SOURCE DATA |
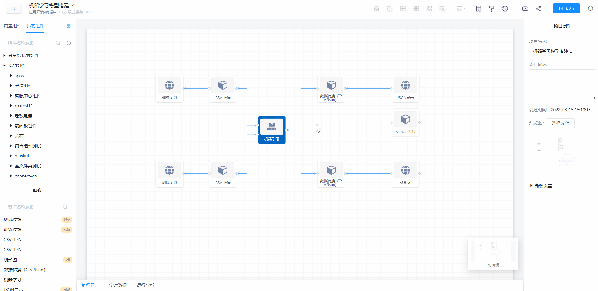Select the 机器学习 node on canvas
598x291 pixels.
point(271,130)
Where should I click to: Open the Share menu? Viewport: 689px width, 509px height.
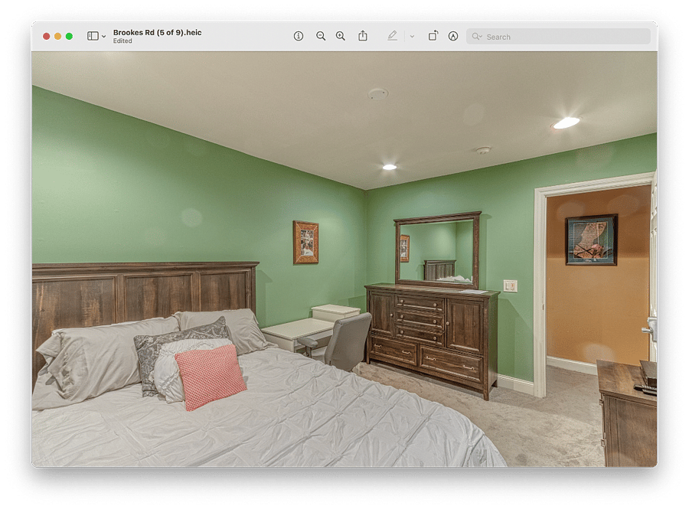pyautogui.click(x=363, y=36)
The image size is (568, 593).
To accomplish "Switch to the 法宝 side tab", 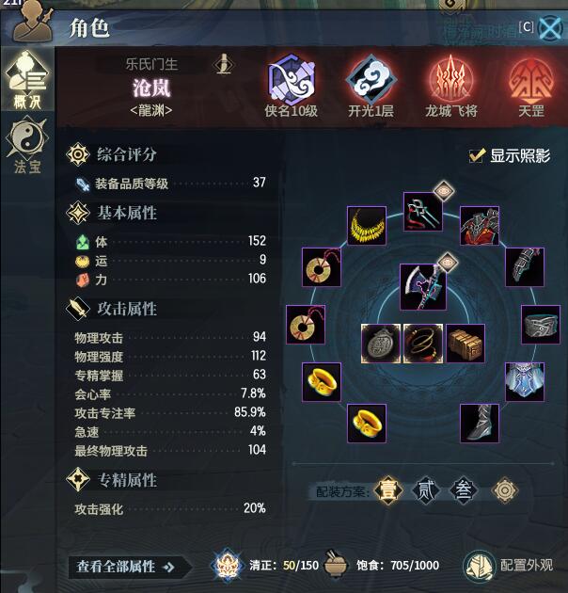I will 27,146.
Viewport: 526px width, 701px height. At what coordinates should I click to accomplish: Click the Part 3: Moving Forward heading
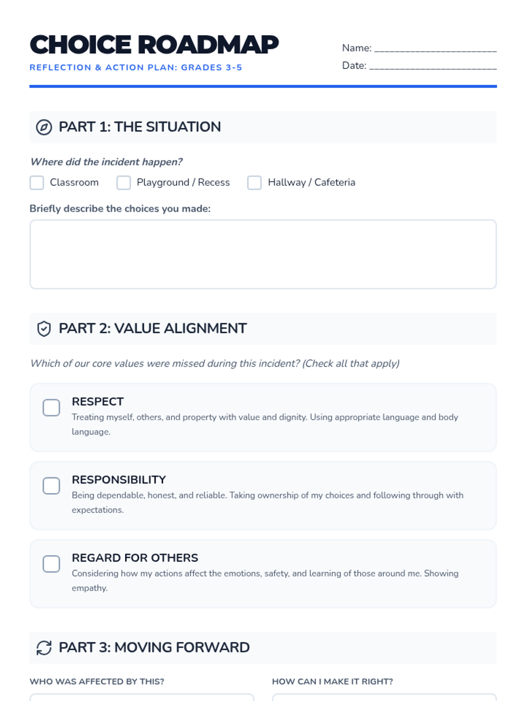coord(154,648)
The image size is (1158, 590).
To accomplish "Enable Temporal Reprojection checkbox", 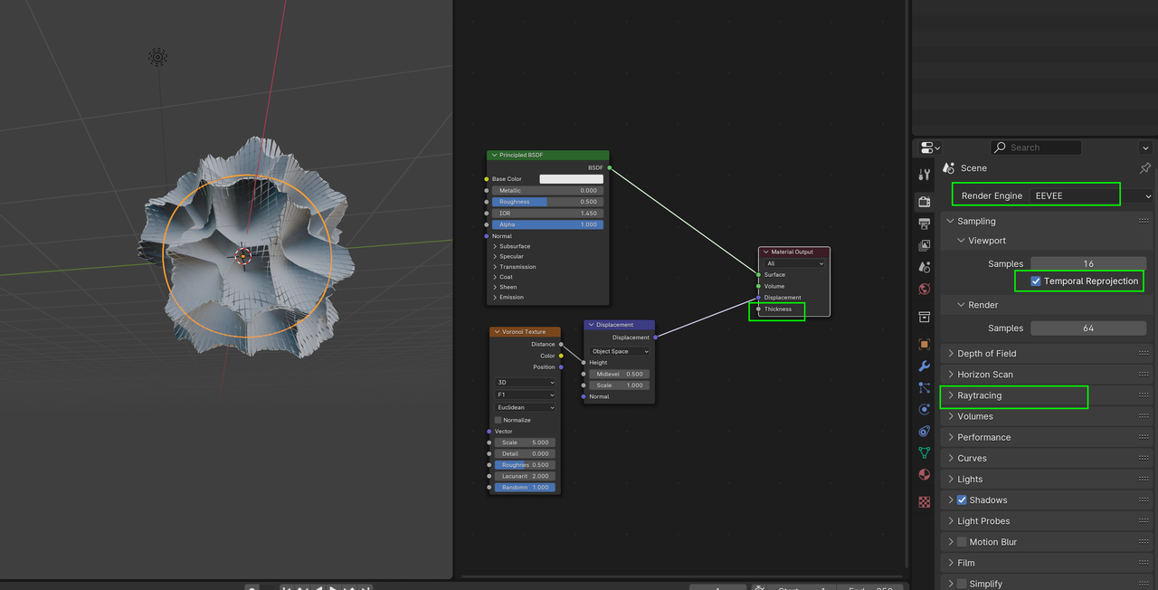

WHAT TO PRODUCE |
Copy out every line of the material above that contains the string "image".

WRITTEN ANSWER |
The image size is (568, 593).
The image size is (1158, 590).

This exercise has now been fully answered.